Early Irish saga texts have a tendency to switch between past and present at
will, like oral storytelling tends to. Modern translators tend to "correct"
that, rationalising it as a "historic present" and translating it as past,
but I don't think it is at all. I've noticed in Recension 1 of the Táin, for
example, that in the boyhood deeds section the use of present-tense verbs
increases dramatically - the characters are telling stories, and their
stories are written in a very oral style, which I think shows considerable
sophistication on the part of the writer.
As far as verbs are concerned, I'd strongly second the recommendation of
Anthony Green's "Old Irish Verbs and Vocabulary", which gives verb-by-verb
rather than tense-by-tense paradigms for most of the commonest verbs.
Another very useful resource is A. G. Van Hamel's "Compert Con Culainn and
Other Stories", the glossary of which includes inflected forms of a number
of common verbs, which redirect you to the "dictionary" form.
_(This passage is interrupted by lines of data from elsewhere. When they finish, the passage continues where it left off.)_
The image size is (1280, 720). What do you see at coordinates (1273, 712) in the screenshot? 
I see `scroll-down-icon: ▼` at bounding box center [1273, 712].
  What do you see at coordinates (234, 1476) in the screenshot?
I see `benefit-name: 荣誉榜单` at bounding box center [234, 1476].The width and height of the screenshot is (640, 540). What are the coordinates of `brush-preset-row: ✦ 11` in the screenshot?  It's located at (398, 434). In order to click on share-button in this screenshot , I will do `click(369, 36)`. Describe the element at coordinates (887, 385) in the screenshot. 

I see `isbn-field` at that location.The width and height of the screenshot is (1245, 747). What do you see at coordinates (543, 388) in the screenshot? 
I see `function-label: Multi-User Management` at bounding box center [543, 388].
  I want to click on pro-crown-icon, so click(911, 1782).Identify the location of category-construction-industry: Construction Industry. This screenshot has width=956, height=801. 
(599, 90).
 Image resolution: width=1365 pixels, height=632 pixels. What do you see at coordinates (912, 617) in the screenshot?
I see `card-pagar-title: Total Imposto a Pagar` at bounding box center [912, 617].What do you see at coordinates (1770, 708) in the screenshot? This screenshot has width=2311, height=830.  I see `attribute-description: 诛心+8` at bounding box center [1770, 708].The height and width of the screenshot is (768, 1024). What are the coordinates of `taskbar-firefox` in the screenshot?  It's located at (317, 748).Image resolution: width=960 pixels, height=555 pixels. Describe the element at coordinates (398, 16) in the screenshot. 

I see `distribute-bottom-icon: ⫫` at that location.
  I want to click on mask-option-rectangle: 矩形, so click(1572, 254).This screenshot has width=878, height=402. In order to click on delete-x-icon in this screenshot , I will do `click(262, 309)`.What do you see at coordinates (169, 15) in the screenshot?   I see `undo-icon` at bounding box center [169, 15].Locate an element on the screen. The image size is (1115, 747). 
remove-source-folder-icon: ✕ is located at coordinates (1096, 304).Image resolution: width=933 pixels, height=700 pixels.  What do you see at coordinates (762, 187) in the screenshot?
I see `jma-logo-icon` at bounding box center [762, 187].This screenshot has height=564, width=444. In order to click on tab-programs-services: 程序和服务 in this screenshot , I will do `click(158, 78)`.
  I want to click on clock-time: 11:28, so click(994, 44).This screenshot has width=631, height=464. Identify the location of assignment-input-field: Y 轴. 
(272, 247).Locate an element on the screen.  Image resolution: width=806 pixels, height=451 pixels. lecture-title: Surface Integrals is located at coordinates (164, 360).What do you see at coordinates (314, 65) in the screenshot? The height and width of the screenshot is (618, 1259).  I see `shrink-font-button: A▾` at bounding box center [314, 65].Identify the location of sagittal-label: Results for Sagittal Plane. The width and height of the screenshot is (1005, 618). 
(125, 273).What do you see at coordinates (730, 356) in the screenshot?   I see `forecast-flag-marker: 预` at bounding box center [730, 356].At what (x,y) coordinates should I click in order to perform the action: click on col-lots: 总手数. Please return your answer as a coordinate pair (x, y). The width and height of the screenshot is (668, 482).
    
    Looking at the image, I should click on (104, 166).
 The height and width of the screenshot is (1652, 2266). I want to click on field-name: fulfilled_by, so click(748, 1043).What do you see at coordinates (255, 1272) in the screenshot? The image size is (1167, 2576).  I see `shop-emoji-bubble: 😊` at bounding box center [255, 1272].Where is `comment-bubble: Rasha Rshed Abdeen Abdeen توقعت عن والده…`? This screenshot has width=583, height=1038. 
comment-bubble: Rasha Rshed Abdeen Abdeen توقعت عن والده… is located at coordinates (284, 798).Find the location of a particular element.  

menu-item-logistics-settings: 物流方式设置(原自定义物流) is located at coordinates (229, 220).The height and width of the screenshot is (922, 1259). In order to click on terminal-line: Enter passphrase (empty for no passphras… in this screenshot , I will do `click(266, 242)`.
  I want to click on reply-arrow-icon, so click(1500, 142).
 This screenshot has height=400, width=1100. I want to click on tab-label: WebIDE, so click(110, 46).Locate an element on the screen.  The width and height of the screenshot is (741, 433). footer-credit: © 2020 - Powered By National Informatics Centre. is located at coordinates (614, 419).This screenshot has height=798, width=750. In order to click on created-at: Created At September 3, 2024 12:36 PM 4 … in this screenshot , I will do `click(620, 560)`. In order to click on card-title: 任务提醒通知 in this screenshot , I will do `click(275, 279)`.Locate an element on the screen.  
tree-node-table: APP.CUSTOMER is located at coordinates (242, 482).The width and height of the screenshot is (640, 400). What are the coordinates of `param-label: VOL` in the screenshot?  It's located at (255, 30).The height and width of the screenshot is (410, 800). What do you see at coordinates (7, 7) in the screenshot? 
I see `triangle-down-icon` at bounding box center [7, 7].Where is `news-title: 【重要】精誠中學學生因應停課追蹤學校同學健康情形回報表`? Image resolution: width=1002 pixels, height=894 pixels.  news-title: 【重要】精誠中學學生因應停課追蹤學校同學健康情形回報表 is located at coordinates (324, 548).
----- Original Message -----
From: "Steven Sams" <[log in to unmask]>
To: <[log in to unmask]>
Sent: Tuesday, March 11, 2008 4:57 PM
Subject: Re: [OLD-IRISH-L] Aided Cheit maic Mágach - 9a
Are most of the stories we've been translated written in a sort of
historical present? If so, then when I am trying to figure out the verbs, is
it a safe bet to be thinking of the present tense to start?